①5日以上の発熱...治療等により5日未満で解熱した場合も含みます。ほとんどの場合、川崎病の初期症状として、38度~40度の高熱が見られます。一般の抗生剤や解熱剤では下がらないのが特徴です。
②両側眼球結膜の充血...白目の部分が充血し、赤さが増していきます。目やにはほとんど出ないのが特徴です。
③口唇、舌の発赤...口唇の紅潮、口腔咽頭粘膜のびまん性発赤、苺舌などが見られます。

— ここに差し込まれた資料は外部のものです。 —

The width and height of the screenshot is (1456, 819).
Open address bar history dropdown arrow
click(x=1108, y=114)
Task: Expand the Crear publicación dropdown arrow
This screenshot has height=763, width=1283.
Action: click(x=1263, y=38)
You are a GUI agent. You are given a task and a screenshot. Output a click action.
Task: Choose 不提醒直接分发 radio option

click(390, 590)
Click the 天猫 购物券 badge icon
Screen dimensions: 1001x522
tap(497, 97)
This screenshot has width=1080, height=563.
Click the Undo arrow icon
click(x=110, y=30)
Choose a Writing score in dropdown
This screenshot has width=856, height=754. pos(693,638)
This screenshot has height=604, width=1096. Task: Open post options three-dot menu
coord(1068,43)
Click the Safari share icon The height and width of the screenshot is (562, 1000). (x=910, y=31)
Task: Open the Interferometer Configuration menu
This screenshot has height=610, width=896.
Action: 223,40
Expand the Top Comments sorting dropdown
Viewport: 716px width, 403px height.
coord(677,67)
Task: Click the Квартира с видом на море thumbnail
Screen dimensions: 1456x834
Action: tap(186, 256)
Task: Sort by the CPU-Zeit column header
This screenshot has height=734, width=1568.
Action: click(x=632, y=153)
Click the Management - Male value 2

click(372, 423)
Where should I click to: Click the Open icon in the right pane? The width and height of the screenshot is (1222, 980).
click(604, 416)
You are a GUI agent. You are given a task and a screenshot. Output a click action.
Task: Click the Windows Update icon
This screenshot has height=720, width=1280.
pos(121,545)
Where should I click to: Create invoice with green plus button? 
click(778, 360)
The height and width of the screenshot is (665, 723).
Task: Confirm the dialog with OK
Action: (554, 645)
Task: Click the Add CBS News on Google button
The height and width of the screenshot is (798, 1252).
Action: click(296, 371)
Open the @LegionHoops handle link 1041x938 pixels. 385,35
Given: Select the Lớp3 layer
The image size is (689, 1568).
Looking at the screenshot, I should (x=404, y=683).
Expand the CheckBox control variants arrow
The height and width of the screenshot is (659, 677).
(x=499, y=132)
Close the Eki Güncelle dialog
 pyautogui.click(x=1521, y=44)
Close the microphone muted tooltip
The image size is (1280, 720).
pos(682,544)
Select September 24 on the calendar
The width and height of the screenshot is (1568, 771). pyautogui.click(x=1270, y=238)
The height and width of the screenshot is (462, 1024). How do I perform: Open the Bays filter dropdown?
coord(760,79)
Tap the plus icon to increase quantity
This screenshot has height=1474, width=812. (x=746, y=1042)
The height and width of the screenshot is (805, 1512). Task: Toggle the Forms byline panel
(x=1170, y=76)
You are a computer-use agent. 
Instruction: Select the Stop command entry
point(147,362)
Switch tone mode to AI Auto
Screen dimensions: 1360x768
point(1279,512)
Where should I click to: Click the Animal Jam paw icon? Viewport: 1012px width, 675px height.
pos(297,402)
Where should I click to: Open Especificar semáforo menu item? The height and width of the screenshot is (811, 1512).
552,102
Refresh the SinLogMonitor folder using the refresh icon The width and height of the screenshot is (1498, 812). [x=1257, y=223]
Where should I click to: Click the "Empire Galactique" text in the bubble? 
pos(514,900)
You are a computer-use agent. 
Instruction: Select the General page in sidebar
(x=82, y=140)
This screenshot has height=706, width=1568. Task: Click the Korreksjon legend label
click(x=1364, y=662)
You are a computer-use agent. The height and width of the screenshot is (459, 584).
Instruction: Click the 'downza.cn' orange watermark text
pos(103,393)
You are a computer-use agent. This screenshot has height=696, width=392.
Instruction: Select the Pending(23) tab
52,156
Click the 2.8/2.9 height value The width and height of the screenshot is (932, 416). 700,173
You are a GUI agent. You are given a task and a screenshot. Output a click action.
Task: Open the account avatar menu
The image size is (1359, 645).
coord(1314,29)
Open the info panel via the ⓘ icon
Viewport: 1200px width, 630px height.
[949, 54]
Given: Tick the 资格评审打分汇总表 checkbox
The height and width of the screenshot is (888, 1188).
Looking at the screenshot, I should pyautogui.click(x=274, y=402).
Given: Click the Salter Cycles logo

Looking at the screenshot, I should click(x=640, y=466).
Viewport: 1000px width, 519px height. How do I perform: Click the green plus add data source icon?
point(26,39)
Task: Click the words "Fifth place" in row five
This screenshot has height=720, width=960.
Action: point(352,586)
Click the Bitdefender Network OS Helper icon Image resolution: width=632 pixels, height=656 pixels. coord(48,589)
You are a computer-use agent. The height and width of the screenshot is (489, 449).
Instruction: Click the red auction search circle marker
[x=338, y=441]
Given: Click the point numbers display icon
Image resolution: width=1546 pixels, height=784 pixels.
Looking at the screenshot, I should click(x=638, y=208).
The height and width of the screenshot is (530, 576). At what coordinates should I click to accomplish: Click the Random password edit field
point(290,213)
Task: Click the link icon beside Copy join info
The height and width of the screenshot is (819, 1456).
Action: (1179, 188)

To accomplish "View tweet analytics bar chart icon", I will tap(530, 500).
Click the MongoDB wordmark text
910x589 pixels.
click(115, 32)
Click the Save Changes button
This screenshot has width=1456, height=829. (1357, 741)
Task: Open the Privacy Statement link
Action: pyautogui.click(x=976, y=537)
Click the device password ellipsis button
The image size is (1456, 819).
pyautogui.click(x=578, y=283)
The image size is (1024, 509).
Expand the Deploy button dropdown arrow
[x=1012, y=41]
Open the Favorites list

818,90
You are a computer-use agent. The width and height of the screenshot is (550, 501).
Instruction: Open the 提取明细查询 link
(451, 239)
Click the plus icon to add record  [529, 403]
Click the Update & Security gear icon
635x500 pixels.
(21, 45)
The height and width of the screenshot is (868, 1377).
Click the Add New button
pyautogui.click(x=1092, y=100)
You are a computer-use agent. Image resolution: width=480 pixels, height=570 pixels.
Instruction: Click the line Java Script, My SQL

④不定型発疹...さまざまな発疹が見られます。大小、形ともに不ぞろいで、赤色またはピンクの発疹が最もよく見られるようです。
⑤四肢末端の変化...川崎病の急性期において、手のひらや足の裏の硬性浮腫・浮腫・発疹などが見られます。回復期には、爪と指先の間の皮が脱皮したようになる膜様落屑が見られます。
⑥非化膿性頚部リンパ節腫脹...おたふく風邪とは異なり、首の片方が大きく腫れます。
これらの症状は、風邪、インフルエンザ、猩紅熱、麻疹、水疱瘡、手足口病などと症状が似ていますが、ご自分で判断しないで、速やかにかかりつけの医師の診断を受けることが重要です。